読解の応用:
[A] 下のページ抜粋の内容を2文で要約してください。
[B] 下のページ抜粋で「ステージIIおよびステージIIIの患者における」で始まる段落を、主な事実を残して箇条書きに書き換えてください。
[C] 下のページ抜粋のうち、「ステージIIまたはIIIの切」から「デンスが得られていなかった。」までの部分を一字も変えずに書き出してください。

ページ抜粋:
***
国立国際医療研究センター(NCGM)は2月6日、「全国胃癌登録」のデータを用いて、胃がん患者、特に75歳超高齢胃がん患者の特徴を解析し、生存期間に影響を与える因子を特定したと発表した。この研究は、同センターの山田康秀研究医療部長、浜松医科大学の今野弘之学長、竹内裕也外科学第二講座教授、慶應義塾大学医学部の北川雄光外科学(一般・消化器)教室教授、名古屋医療センターの小寺泰弘病院長、大阪大学大学院医学系研究科の土岐祐一郎外科学講座消化器外科学教授、岐阜大学の吉田和弘学長、神戸大学大学院医学研究科の掛地吉弘医科学専攻外科学講座教授らの研究グループによるもの。研究成果は「Global Health and Medicine」に掲載されている。

ステージIIまたはIIIの切除可能な胃がん患者では、目に見えない残存しているかもしれないがん細胞を死滅させ、再発を予防することを目的に術後補助化学療法を行うことが標準治療である。しかし、臨床試験に参加する患者では75歳超の患者数が少なく、抗がん剤には効果が期待される一方で副作用もあることから、高齢者に対する術後補助化学療法に関する明確なエビデンスが得られていなかった。

研究では、ナショナル・データベースの一つである「全国胃癌登録」のデータを用いて、統計学的に術後補助化学療法の有効性を検証した。また、臨床試験を実施するには、患者数が少ない胃切除後残胃がんに対する術後補助化学療法、およびCY1胃がんに対する術後化学療法の効果も検証した。

具体的には、手術後に補助化学療法を行った患者と行わなかった患者の生存曲線を比較する際、潜在的な交絡因子に対処するため、傾向スコアマッチング法を行った。傾向スコアの推定には、年齢、性別、米国麻酔学会の身体状態分類(ASA-PS)、Eastern Cooperative Oncology Group全身状態(ECOG-PS)、病理組織型、手術アプローチ、リンパ節郭清、残存腫瘍、胃切除術式、およびクラビアン・ディンドー合併症重症度分類の二値変数を用いた。

補助化学療法は全年齢で有効だったが、75歳以上はそれ以下に比べ5年生存率不良

2011年~2013年の間に国内421病院で胃がんの治療を受けた3万4,931人の患者のデータを分析した。補助化学療法は全年齢を通じて有効であったが、75歳超の高齢患者は75歳以下の患者に比べて、5年生存率が約10ポイント程度低く予後が不良であった。術後化学療法は、残胃がん、腹腔内以外に他の遠隔転移がないCY1のステージIVの患者にも有効とわかった。最も多く投与された補助化学療法はS1単剤療法であった。

ステージIIおよびステージIIIの患者における生存期間の独立した予後不良因子は、75歳以上、男性、術前ECOG-PS1、術前腎機能障害、胃全摘術、D1リンパ節郭清、開腹術、残存腫瘍R1またはR2、およびクラビアン・ディンドー分類グレードII以上、補助化学療法なしだった。また、未分化型腺がん(低分化腺がんと印環細胞がん)は、分化型腺がんに比べ予後不良だった。さらに、腹腔鏡手術は独立した予後良好因子であることがわかった。
***
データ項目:
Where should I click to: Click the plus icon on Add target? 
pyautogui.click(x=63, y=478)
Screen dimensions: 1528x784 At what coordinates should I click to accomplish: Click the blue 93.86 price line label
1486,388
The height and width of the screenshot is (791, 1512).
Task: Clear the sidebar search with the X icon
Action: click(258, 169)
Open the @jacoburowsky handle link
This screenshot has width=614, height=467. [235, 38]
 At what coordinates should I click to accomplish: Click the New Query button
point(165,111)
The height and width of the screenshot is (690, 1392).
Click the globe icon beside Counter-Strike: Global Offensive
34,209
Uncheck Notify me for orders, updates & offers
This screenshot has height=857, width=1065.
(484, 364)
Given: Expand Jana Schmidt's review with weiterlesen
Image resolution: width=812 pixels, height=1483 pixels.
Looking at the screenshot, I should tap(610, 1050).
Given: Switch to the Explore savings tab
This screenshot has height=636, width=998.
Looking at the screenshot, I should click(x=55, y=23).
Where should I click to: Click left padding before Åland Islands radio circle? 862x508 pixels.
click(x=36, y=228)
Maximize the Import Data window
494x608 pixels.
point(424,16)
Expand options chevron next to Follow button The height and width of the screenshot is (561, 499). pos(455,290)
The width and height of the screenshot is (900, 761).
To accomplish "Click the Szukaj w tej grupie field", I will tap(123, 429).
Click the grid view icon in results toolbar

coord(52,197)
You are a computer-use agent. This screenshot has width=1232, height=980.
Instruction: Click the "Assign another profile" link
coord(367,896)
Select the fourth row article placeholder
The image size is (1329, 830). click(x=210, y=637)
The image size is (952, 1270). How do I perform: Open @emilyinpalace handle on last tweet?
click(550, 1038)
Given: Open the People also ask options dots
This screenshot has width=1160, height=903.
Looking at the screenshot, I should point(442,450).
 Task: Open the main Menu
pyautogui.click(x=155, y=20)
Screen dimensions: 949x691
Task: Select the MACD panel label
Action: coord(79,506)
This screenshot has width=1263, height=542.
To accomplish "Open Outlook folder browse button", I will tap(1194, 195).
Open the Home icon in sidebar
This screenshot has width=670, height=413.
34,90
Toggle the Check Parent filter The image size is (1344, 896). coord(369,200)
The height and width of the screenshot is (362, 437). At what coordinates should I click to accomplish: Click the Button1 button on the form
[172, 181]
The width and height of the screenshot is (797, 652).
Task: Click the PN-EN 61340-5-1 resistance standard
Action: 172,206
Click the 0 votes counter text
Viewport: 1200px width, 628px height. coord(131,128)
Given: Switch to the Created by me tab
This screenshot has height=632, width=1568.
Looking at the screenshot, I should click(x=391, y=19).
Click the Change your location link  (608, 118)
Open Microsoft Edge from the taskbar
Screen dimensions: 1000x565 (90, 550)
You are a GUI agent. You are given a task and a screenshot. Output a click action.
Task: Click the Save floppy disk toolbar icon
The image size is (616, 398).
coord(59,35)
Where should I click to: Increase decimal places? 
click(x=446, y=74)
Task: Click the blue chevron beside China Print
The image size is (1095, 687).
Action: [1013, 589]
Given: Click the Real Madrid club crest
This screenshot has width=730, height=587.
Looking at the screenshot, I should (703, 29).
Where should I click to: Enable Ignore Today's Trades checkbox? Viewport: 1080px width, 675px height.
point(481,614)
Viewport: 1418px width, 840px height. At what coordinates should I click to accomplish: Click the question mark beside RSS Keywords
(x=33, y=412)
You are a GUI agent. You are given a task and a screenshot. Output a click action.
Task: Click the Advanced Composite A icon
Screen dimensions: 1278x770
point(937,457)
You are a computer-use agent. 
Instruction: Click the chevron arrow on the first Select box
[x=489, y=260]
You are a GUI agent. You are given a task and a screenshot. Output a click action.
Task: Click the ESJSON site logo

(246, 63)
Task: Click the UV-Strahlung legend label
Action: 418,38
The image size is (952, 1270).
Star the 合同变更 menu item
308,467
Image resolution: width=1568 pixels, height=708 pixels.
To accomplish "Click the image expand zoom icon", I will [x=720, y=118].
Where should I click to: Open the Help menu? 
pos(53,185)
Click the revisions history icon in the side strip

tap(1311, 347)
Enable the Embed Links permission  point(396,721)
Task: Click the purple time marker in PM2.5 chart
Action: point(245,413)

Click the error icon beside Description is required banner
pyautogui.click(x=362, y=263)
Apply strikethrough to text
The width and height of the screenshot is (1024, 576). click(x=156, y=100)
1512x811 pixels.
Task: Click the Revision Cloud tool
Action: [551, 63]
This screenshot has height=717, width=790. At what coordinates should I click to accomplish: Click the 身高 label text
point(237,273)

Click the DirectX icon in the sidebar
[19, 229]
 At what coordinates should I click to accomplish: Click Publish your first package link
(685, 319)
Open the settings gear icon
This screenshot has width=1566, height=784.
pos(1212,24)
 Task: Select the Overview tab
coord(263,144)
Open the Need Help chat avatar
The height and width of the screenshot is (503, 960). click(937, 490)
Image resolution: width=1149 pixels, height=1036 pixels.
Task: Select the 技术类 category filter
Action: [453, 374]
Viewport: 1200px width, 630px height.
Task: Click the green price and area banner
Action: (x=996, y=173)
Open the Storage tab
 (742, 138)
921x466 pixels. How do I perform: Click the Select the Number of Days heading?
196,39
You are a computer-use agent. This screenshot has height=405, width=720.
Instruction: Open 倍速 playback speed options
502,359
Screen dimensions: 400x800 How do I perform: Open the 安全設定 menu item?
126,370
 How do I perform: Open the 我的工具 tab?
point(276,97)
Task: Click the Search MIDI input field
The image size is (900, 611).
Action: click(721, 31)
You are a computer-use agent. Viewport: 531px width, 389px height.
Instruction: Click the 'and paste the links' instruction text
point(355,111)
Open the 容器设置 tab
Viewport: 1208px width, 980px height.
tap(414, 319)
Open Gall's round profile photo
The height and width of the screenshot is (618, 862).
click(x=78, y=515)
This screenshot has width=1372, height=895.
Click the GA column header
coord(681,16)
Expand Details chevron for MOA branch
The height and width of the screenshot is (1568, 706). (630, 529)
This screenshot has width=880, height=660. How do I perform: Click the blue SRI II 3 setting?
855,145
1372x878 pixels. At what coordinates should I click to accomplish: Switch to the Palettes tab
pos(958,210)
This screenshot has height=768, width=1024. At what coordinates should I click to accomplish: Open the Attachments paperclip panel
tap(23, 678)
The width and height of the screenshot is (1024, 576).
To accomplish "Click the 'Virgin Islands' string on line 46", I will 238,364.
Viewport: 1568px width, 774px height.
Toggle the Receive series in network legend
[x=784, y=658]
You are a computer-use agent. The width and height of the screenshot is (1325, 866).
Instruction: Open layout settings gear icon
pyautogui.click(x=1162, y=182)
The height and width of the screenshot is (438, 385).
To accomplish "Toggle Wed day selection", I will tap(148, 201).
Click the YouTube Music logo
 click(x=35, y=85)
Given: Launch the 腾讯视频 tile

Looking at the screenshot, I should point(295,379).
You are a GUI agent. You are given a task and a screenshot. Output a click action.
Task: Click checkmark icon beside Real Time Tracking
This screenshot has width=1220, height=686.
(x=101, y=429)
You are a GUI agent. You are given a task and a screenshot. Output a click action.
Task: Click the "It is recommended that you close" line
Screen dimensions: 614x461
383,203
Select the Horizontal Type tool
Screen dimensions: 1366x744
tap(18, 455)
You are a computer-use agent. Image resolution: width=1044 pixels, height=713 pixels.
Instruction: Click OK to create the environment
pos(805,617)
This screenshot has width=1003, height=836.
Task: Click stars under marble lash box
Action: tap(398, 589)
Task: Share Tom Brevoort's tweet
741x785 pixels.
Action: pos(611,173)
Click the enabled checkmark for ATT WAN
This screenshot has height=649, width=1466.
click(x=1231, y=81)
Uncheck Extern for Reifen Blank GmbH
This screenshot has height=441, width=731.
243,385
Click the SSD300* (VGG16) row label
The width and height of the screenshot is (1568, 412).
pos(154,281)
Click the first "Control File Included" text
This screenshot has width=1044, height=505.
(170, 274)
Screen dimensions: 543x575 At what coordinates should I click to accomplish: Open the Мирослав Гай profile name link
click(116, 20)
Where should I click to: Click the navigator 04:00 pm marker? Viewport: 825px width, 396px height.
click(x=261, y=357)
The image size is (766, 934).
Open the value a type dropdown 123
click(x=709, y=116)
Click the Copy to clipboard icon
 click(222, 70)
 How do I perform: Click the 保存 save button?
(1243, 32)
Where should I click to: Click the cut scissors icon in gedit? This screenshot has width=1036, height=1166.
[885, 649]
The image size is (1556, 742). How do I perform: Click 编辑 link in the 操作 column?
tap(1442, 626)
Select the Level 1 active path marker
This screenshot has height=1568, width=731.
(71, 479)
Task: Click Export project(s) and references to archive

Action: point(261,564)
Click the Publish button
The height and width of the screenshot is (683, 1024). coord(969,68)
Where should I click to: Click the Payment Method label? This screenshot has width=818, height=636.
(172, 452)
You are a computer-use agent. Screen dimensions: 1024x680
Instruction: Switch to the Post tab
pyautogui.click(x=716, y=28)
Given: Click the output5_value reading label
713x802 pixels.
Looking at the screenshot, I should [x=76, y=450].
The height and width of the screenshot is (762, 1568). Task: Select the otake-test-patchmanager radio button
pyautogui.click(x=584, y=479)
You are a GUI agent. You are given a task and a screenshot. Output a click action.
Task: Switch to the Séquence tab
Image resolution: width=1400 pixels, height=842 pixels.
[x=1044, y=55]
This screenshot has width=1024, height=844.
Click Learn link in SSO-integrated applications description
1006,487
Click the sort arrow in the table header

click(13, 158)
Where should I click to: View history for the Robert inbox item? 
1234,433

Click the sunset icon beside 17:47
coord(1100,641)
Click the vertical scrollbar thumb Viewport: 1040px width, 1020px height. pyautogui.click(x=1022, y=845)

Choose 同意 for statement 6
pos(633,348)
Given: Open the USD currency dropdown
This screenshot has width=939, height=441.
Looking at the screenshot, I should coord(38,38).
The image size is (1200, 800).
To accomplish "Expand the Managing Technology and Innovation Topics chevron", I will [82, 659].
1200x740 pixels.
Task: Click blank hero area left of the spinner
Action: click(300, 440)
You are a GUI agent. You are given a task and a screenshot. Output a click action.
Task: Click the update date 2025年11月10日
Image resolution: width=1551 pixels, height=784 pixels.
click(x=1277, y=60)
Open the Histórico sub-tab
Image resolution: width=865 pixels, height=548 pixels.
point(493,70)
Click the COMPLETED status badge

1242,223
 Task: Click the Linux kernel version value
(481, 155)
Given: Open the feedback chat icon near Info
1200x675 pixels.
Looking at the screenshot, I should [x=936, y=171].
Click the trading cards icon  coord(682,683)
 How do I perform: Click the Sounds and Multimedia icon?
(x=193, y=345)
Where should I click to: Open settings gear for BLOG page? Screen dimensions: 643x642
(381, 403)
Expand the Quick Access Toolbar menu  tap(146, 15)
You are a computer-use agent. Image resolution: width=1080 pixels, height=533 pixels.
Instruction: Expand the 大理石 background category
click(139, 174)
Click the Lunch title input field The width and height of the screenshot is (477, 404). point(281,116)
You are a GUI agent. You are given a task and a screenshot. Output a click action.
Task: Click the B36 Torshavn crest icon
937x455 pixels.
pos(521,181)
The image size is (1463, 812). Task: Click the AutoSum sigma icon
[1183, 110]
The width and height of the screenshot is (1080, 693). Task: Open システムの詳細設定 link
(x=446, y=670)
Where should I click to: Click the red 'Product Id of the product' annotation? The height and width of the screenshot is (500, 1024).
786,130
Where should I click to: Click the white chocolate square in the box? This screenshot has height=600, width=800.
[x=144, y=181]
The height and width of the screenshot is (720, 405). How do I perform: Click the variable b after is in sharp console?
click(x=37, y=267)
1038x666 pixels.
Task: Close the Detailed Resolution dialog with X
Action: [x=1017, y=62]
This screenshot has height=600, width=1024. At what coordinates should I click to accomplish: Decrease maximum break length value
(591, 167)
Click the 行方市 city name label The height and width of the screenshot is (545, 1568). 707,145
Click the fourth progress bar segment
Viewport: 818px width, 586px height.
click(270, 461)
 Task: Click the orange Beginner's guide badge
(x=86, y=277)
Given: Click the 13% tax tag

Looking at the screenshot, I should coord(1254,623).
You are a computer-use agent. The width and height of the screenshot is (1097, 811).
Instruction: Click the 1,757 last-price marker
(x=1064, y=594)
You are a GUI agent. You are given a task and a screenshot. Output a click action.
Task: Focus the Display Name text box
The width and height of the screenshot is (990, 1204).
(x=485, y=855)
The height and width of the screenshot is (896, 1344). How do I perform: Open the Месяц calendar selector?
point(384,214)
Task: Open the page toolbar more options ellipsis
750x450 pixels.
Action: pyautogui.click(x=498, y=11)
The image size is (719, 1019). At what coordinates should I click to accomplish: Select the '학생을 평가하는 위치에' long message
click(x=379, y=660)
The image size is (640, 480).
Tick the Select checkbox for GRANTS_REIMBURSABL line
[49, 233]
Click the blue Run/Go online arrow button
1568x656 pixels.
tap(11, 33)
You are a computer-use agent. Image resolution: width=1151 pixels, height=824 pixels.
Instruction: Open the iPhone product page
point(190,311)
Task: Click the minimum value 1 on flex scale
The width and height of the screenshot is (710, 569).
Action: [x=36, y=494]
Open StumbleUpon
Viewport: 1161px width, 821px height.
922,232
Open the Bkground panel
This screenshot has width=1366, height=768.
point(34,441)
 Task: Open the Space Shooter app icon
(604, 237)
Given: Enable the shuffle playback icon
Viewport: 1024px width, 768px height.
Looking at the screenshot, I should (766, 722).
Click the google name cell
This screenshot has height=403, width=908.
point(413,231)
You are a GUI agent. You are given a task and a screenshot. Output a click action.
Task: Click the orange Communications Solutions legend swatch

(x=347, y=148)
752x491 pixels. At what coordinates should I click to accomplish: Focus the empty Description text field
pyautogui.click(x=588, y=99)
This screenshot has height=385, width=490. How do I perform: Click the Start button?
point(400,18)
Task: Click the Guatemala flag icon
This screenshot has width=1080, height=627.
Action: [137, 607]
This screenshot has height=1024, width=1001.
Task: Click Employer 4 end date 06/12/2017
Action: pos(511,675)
***
各問の解答:
[A] 国立国際医療研究センター(NCGM)などの研究グループは、「全国胃癌登録」のデータを用いて胃がん患者、特に75歳超高齢胃がん患者の特徴を解析し、生存期間に影響を与える因子を特定したと発表した。2011年~2013年に国内421病院で治療を受けた3万4,931人の患者を分析した結果、術後補助化学療法は全年齢で有効だったが、75歳超の患者は75歳以下の患者に比べて5年生存率が約10ポイント程度低かった。

[B]
ステージII・IIIの患者の生存期間について
- 独立した予後不良因子は次のとおり。
  - 75歳以上
  - 男性
  - 術前ECOG-PS1
  - 術前腎機能障害
  - 胃全摘術
  - D1リンパ節郭清
  - 開腹術
  - 残存腫瘍R1またはR2
  - クラビアン・ディンドー分類グレードII以上
  - 補助化学療法なし
- 未分化型腺がん(低分化腺がんと印環細胞がん)は、分化型腺がんに比べ予後不良
- 腹腔鏡手術は独立した予後良好因子

[C]
ステージIIまたはIIIの切除可能な胃がん患者では、目に見えない残存しているかもしれないがん細胞を死滅させ、再発を予防することを目的に術後補助化学療法を行うことが標準治療である。しかし、臨床試験に参加する患者では75歳超の患者数が少なく、抗がん剤には効果が期待される一方で副作用もあることから、高齢者に対する術後補助化学療法に関する明確なエビデンスが得られていなかった。